7 entry daha
  • gene roddenberry ve diğer yazarlar, warp teknolojisini hayal ettiklerinde ne yaptıklarının açıkça farkındaydılar. böylece mürettebat, galaksinin büyük kısımlarını yaşlanmadan gezebilecekti. çünkü ışık hızında yol alınsa dahi, dünya'ya en yakın yıldız olan proxima centauri'ye ancak dört yılda varılabilir. kısacası, eğer "yeni ve garip yaşam biçimleri" ararken izleyiciyi sıkmak istemiyorsanız, ışık hızını aşmalısınız.

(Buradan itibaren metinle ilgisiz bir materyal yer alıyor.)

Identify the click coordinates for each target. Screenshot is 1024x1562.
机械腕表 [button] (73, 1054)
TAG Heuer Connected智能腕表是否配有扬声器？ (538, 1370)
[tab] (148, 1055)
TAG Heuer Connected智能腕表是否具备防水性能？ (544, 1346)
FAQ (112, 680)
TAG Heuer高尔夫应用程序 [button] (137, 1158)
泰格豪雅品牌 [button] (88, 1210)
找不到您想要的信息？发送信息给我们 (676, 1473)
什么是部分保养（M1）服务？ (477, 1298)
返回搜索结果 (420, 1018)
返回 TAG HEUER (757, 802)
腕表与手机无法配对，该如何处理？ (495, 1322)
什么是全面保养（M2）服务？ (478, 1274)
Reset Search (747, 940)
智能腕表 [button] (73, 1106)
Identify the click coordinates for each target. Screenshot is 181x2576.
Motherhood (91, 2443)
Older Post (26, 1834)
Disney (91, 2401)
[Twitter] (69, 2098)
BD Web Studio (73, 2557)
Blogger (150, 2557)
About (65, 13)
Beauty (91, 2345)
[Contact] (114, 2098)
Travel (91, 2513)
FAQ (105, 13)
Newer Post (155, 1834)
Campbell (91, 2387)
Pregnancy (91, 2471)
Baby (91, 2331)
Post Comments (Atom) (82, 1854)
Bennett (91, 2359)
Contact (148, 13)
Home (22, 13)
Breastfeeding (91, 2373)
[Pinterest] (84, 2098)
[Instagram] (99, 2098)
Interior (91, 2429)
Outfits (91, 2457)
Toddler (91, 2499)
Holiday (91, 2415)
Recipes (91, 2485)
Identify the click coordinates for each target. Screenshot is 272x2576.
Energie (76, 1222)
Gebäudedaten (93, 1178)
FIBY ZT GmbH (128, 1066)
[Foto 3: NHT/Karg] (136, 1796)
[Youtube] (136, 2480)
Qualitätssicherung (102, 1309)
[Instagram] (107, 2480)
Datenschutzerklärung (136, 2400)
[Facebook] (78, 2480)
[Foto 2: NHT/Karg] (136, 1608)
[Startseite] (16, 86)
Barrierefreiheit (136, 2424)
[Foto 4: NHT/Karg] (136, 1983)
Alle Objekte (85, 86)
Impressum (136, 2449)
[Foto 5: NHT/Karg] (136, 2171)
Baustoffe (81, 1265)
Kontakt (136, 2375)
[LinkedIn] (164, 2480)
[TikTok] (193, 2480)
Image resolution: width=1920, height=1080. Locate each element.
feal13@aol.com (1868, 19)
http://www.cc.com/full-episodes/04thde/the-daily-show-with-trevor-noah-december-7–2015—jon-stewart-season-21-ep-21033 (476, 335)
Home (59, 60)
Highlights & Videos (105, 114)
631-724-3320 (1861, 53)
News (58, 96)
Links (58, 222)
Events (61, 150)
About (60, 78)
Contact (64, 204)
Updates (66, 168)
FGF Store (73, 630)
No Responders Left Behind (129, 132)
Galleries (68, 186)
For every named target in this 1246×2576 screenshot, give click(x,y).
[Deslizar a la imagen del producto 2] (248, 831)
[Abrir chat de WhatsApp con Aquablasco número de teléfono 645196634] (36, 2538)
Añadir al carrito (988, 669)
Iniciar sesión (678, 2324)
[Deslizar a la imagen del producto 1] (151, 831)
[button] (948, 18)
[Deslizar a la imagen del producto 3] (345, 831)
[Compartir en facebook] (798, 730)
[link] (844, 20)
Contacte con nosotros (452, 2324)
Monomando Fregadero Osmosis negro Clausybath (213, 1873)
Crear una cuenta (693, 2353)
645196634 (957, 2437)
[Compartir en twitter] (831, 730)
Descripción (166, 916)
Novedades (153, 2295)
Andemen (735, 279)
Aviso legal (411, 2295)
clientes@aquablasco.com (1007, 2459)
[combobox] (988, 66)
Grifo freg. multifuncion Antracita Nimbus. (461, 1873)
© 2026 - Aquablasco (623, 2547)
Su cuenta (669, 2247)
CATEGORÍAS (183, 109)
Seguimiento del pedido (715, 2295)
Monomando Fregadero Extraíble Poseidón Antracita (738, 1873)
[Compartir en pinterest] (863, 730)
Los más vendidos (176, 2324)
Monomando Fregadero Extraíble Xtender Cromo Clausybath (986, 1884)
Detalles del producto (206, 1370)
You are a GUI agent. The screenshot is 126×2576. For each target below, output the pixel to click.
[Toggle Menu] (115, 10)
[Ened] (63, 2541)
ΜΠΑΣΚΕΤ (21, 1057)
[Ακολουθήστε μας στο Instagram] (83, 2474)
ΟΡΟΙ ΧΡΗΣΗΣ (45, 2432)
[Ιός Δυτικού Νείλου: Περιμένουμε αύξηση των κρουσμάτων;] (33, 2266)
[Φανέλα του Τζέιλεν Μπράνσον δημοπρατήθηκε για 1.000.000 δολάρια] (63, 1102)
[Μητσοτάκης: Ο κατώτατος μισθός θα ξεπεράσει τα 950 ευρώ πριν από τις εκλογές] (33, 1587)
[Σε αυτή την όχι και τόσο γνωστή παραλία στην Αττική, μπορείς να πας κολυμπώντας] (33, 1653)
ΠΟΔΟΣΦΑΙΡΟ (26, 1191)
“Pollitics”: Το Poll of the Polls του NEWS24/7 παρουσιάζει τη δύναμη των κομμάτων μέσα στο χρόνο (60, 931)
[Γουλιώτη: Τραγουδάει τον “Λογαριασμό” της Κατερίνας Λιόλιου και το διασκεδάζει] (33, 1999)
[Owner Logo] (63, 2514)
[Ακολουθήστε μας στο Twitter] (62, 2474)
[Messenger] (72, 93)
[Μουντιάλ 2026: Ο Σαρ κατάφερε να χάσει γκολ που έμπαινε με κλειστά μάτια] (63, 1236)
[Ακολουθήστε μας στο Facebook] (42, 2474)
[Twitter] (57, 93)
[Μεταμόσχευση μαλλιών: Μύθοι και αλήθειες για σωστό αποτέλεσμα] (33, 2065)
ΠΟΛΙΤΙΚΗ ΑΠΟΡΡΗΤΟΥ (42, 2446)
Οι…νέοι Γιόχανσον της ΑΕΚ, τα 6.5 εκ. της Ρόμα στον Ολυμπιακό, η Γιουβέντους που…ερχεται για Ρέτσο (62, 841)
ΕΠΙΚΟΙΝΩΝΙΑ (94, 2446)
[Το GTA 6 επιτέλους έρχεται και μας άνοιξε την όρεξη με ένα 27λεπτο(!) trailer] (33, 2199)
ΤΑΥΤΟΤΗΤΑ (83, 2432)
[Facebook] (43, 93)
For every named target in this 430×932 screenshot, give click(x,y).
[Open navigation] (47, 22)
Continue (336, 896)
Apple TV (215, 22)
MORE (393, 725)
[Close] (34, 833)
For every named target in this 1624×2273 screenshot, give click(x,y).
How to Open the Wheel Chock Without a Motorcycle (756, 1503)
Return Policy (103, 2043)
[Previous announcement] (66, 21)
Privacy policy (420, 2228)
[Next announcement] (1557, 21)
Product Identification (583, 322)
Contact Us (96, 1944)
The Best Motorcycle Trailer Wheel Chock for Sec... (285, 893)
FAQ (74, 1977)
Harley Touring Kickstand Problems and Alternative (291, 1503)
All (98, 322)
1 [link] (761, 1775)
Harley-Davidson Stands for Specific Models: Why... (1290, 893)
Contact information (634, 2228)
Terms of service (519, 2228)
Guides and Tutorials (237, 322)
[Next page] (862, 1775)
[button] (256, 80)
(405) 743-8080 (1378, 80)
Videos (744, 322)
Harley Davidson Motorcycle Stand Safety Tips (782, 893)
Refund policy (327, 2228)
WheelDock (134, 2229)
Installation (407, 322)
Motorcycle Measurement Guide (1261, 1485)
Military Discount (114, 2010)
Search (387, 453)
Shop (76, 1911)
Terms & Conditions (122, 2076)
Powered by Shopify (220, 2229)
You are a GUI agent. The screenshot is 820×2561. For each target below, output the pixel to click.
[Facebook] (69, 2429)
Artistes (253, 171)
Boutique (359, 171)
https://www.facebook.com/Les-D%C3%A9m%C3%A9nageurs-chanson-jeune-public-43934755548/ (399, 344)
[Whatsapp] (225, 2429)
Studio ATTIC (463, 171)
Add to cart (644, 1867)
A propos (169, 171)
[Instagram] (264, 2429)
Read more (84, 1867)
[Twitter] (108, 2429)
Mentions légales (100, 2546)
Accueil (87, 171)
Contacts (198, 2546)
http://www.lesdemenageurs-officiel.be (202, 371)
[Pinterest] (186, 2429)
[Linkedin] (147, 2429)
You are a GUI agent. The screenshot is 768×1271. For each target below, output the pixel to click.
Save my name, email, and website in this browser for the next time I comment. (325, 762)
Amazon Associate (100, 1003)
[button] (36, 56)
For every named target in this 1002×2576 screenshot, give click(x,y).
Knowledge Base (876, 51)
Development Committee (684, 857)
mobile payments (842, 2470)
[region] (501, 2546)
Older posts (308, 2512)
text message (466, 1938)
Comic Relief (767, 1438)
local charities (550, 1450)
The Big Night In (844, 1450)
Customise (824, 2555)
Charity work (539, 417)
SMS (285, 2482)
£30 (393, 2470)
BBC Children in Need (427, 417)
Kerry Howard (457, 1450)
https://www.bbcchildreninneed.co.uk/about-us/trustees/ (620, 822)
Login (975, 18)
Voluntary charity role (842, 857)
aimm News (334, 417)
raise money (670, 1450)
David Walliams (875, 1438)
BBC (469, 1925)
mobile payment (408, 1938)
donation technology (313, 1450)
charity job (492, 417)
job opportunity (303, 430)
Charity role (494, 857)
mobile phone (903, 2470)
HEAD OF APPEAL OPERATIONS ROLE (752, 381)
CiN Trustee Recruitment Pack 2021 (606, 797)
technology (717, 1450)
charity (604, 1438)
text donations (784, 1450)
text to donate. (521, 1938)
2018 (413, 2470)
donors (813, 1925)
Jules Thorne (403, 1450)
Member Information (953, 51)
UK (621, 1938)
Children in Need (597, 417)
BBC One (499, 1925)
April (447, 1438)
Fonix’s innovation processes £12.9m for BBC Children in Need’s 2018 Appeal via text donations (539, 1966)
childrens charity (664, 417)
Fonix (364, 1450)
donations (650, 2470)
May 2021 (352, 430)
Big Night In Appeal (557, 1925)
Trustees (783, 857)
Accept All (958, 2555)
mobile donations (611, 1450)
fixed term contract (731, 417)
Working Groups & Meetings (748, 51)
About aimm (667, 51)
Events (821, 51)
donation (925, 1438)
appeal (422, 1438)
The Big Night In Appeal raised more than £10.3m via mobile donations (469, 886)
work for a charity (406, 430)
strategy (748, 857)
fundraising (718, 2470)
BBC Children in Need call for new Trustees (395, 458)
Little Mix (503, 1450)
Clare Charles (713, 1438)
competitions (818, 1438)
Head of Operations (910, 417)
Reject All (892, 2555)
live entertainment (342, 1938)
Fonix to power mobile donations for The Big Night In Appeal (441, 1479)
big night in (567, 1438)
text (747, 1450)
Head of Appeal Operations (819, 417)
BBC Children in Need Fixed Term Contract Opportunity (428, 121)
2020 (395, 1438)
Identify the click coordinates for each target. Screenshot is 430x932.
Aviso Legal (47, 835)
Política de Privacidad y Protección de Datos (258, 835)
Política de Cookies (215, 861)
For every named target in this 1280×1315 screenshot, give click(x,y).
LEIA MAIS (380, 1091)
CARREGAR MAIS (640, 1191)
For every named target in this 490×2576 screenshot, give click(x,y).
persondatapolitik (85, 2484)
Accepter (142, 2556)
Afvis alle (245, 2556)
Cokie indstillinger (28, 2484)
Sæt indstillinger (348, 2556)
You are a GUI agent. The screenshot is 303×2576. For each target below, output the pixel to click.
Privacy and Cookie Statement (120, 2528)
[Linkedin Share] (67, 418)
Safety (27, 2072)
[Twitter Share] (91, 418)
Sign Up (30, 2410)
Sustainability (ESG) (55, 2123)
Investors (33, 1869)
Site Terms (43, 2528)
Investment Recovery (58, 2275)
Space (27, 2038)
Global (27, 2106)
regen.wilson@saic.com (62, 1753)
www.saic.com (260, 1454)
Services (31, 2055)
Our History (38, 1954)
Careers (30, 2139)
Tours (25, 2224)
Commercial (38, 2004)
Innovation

    şu an herhalde einstein'in izafiyet kuramına göre hiç bir şeyin ışık hızına yakın hızlarda yol alamayacağını söylemeye hazırlanıyorsunuzdur. ve haklısınız...

    einstein'a göre, bir yıldız gemisi ışık hızına yakın hızlara ulaşırsa, garip durumlar ortaya çıkacaktır. gemi mürettebatına güvertedeki olaylar normal gözükürken, durağan bir gözlemci için, gemideki zaman yavaşlamış gibi gelecek; hatta gemi daha kısa ve mürettebat daha ince görünecektir. ve daha önemlisi, gemi daha da ağırlaşacaktır; o kadar ki, ışık hızına yaklaştıkça, onu hızlandırmak için sonsuz bir enerjiye gereksinim duyulacaktır. ama eğer warp space'deyseniz (bükülmüş uzay) ışık hızı, hatta fazlası mümkün hale gelir

    case western reserve üniversitesi fizik departmanı başkanı lawrence krauss'a göre, bu mümkün olmakla kalmıyor, şu anda oluyor bile! yine einstein'in izafiyet teorisi sayesinde biliyoruz ki uzay statik (durağan) değil, hayli elastiktir.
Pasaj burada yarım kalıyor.